Ukrainian tanks came up against modernized Russian T‑72 tanks (T‑72B3s) in fighting near Debaltseve in February 2015, and fared badly in night combat. So in 2016, Polish engineers proposed a modernization package for Ukrainian T‑72s, to equip them with KLW‑1 Asteria thermal imaging cameras.

The new venture would be based in Ukraine, with Ukrainian personnel using Polish technologies to modernize Ukrainian T‑72 and T‑64 tanks, BMP‑1 infantry fighting vehicles and Poland’s own tanks.

Polish companies also want to join in the production of the Kvitnyk, a precision artillery shell made by Ukraine’s Progress industrial complex in Nizhyn. Poland has offered to replace Russian laser targeting units.

“In this situation, Ukraine has the capacity to produce highly precise weapons, and Poland has the advanced technologies needed for them,” Ryabykh said. “By joining these two elements, the two countries can equip their armies with the best world’s guided shells, and also enter the global weapons market.”

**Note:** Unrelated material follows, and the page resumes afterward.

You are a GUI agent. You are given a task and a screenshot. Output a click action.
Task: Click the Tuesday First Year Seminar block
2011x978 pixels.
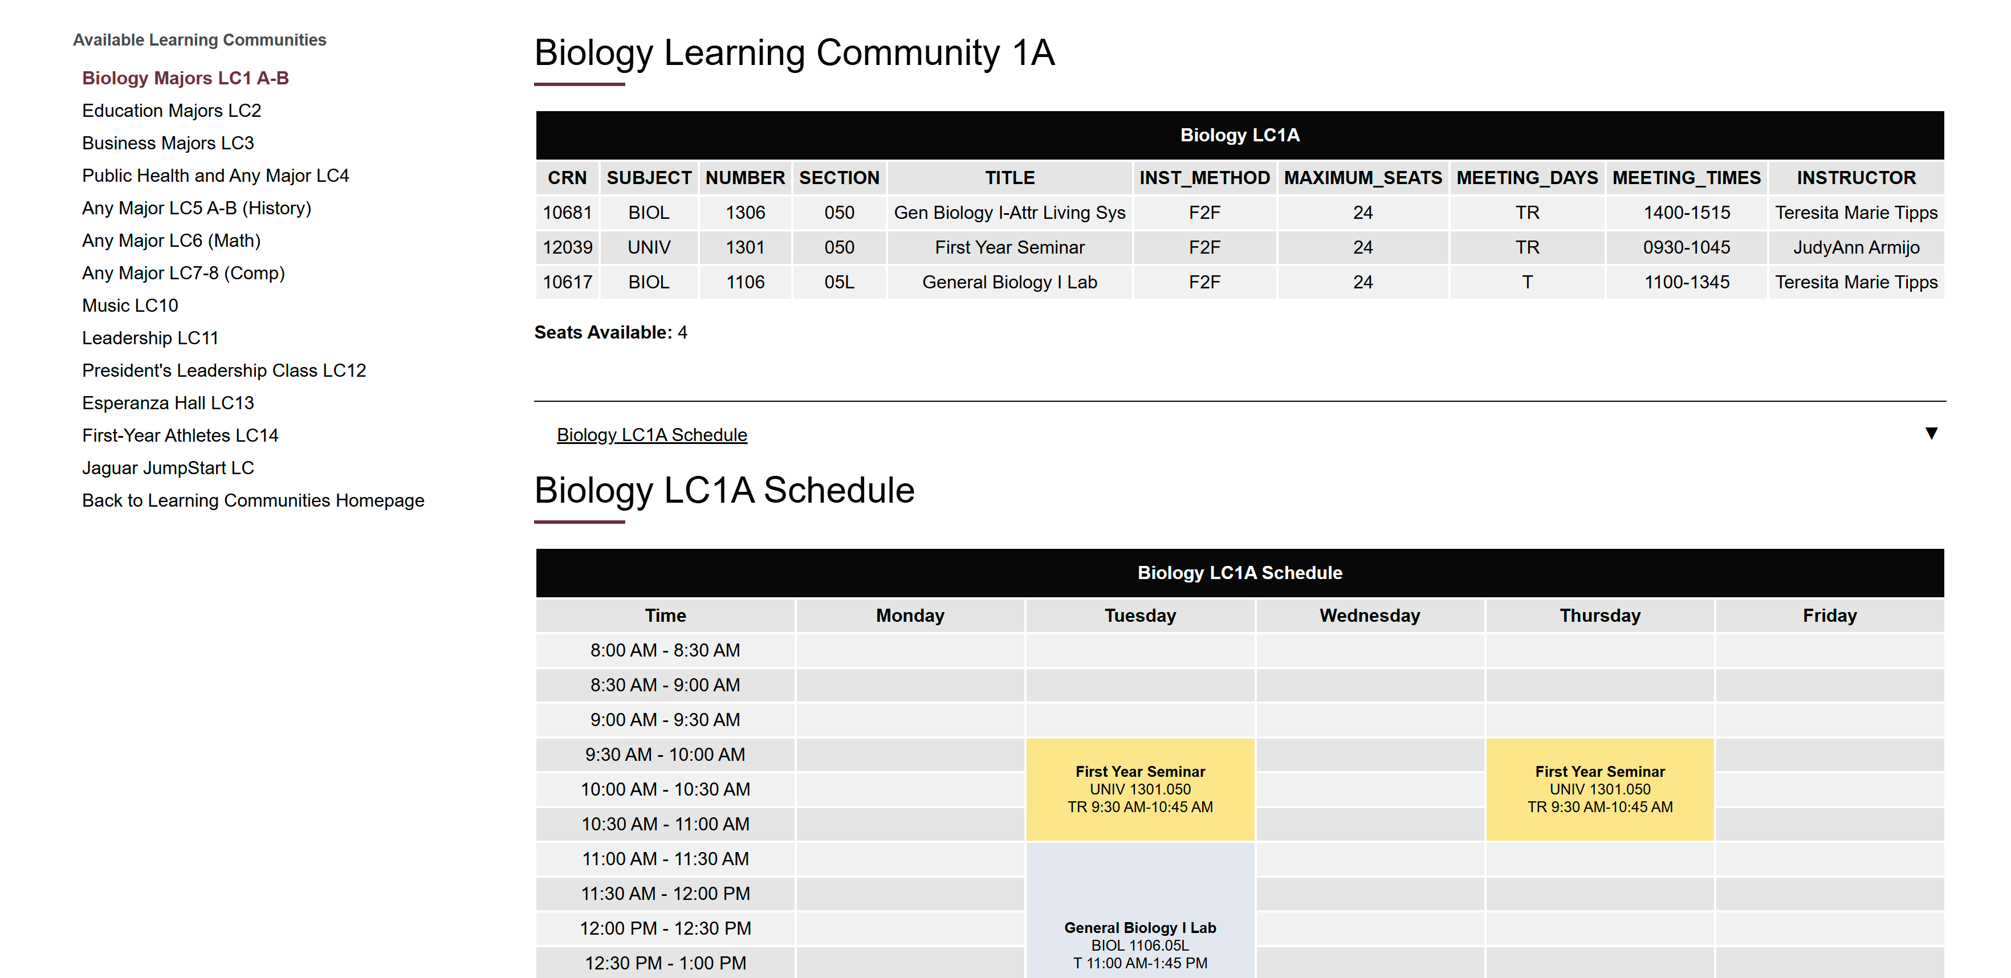click(x=1140, y=788)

In another project, Polish Defense Minister Antoni Macierewicz said Warsaw and Kyiv were discussing plans to launch joint production of helicopters. The new helicopter project, based on Poland’s widely used PZL W‑3 Sokol multipurpose helicopter, would use engines made by the Zaporizhia-based Motor Sich company, which were described by Macierewicz as excellent.
Polish-Ukraine ventures could create weapons with a high quality-to-price ratio that would be highly competitive with Russian weapons, experts believe.

But none of these cooperation projects have gotten off the ground.

Sweden’s Stockholm International Peace Research Institute estimates Ukraine’s weapons exports to Poland were worth only $8 million in 2016, when only one arms trade deal was announced: Ukraine sold 40 of its R‑27R1 air-to-air missiles to Poland to arm its MiG‑29 fighter jets.

And while Ukroboronprom, Ukraine’s state-run defense concern, is not legally entitled to cooperate with private-owned foreign companies, the situation is unlikely to change, experts say.

United in defense

One Ukrainian-Polish defense cooperation effort that had seen some success is Litpolukrbrig a military brigade of 4,500 troops drawn from Lithuania, Poland, and Ukraine, which has its command center in Lublin in southeastern Poland.

The unit includes Ukraine’s 80th Airborne Brigade from Lviv. The brigade has participated in international military exercises such as Anaconda‑2016, held in June in Nova Demba, Poland.

In December, the brigade was certified as a combat-ready unit according to NATO standards. “This composite brigade is a perfect opportunity for Ukraine to start implementing the alliance standards,” Ryabykh said. “It is they who will become the command backbone of a reformed Ukrainian army.”